• Assignment
Working through the lines below, return each one that holds "Zirkon".

• Records to process
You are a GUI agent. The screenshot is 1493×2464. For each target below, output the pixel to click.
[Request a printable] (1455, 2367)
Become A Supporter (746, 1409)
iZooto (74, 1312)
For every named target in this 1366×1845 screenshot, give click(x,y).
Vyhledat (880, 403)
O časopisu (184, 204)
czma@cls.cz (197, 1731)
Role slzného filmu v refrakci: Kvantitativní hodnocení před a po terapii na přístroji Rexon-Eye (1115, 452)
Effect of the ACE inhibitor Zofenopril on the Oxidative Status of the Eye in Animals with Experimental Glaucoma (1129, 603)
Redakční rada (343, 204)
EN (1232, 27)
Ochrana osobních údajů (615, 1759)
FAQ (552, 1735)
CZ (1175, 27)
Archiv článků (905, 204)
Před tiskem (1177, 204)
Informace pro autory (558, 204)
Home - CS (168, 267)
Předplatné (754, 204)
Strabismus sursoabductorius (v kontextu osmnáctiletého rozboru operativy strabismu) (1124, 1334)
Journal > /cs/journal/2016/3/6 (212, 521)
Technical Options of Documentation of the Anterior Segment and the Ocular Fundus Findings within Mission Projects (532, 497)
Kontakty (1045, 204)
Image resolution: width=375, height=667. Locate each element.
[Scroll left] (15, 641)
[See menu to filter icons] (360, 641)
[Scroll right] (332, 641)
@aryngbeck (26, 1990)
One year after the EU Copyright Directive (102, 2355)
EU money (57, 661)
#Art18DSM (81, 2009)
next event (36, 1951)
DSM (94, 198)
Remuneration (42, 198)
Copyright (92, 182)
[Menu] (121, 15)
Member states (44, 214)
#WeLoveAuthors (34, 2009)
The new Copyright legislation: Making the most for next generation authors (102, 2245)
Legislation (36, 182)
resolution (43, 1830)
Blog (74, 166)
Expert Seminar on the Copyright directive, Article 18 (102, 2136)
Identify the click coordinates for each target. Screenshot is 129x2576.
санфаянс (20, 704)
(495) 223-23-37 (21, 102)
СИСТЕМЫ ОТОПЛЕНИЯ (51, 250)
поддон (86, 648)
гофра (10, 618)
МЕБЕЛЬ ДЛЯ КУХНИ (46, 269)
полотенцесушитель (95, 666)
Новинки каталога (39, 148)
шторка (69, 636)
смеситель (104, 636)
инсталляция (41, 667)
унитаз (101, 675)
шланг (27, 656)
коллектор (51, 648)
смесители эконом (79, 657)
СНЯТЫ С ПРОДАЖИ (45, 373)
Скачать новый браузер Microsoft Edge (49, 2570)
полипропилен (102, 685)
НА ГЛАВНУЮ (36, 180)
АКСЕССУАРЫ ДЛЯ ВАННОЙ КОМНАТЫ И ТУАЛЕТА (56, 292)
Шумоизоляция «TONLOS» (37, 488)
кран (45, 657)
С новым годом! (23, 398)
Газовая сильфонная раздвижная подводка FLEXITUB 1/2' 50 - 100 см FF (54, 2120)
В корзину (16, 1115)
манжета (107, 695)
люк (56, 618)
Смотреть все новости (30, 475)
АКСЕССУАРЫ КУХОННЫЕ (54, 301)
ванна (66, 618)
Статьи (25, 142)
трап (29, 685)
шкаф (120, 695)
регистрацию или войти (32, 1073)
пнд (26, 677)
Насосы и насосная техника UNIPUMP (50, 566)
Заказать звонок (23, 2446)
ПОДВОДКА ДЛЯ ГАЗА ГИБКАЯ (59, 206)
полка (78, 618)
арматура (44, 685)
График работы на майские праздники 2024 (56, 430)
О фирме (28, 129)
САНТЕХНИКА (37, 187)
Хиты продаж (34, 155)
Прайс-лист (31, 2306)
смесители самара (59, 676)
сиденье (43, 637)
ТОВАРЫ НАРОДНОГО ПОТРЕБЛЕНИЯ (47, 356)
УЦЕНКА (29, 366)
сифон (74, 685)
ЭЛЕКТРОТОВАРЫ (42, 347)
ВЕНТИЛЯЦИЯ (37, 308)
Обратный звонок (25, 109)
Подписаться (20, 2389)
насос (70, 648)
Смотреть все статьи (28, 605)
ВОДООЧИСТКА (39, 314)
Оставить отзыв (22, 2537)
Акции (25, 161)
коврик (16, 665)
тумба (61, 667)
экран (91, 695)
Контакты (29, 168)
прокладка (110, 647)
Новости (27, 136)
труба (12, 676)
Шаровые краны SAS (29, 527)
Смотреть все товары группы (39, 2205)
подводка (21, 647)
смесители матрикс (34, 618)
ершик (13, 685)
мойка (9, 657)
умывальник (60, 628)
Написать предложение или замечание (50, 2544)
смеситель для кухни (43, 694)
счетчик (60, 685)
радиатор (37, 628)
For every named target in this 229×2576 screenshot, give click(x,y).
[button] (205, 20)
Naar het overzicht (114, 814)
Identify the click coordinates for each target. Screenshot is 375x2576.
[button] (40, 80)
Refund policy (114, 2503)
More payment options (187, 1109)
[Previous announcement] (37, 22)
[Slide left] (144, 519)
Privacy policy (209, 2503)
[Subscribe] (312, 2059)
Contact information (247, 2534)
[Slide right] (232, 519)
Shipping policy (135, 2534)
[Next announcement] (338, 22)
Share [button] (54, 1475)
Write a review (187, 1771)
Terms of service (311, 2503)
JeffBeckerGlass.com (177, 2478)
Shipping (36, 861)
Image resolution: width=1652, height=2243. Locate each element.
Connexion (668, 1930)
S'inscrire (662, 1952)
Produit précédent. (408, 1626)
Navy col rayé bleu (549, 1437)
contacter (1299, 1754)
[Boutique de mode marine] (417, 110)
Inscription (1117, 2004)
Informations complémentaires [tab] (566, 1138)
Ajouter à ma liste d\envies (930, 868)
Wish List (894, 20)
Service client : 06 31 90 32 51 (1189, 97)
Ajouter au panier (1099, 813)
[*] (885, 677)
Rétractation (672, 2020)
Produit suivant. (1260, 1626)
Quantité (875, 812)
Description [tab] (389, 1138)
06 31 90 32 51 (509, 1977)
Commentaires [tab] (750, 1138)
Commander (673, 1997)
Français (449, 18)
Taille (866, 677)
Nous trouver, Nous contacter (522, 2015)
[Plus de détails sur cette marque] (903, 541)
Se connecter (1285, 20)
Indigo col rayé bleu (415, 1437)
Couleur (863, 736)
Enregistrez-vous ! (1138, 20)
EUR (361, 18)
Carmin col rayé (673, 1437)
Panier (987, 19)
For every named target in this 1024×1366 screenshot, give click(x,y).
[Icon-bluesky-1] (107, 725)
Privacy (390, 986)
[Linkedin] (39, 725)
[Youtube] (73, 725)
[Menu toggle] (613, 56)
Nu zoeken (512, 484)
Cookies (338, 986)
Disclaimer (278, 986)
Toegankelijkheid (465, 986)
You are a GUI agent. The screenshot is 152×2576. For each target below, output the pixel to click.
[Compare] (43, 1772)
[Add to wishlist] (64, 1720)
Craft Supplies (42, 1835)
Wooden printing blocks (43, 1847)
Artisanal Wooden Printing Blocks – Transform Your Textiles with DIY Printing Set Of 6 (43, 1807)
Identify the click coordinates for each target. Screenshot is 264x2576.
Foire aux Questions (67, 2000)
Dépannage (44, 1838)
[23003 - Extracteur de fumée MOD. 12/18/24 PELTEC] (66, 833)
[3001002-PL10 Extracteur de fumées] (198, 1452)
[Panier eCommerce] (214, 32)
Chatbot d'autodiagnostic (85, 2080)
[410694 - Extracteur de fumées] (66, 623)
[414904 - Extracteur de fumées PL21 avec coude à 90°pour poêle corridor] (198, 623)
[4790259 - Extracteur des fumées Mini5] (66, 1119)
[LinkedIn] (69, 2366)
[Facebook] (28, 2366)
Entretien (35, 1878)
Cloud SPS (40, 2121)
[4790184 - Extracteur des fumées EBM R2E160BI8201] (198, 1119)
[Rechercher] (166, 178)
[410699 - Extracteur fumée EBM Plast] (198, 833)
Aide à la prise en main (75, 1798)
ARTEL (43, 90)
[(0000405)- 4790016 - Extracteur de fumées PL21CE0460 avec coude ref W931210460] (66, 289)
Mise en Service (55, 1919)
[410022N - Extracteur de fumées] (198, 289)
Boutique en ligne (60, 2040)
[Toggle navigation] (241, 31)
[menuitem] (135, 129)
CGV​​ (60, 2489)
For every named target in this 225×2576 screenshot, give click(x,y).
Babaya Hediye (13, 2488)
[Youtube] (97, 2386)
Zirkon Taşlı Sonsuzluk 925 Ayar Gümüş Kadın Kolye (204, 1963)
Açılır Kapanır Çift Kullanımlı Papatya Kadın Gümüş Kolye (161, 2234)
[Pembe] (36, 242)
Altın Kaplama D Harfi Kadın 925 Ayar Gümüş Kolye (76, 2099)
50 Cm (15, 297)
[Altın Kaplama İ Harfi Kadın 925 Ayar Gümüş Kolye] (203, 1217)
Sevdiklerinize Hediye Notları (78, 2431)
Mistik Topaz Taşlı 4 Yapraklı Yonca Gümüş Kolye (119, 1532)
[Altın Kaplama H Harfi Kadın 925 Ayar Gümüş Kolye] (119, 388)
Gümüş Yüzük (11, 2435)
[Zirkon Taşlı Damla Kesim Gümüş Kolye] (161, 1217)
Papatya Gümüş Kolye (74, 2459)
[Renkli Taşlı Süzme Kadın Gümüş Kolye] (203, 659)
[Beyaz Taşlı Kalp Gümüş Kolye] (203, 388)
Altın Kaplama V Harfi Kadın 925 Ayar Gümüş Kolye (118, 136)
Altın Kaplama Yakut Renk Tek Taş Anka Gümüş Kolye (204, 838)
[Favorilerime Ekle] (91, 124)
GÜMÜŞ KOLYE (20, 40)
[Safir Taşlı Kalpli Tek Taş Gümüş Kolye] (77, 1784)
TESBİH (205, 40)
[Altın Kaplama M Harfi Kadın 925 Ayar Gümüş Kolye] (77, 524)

• Solution to the exercise
Zirkon Taşlı Sonsuzluk 925 Ayar Gümüş Kadın Kolye (204, 1963)
[Zirkon Taşlı Damla Kesim Gümüş Kolye] (161, 1217)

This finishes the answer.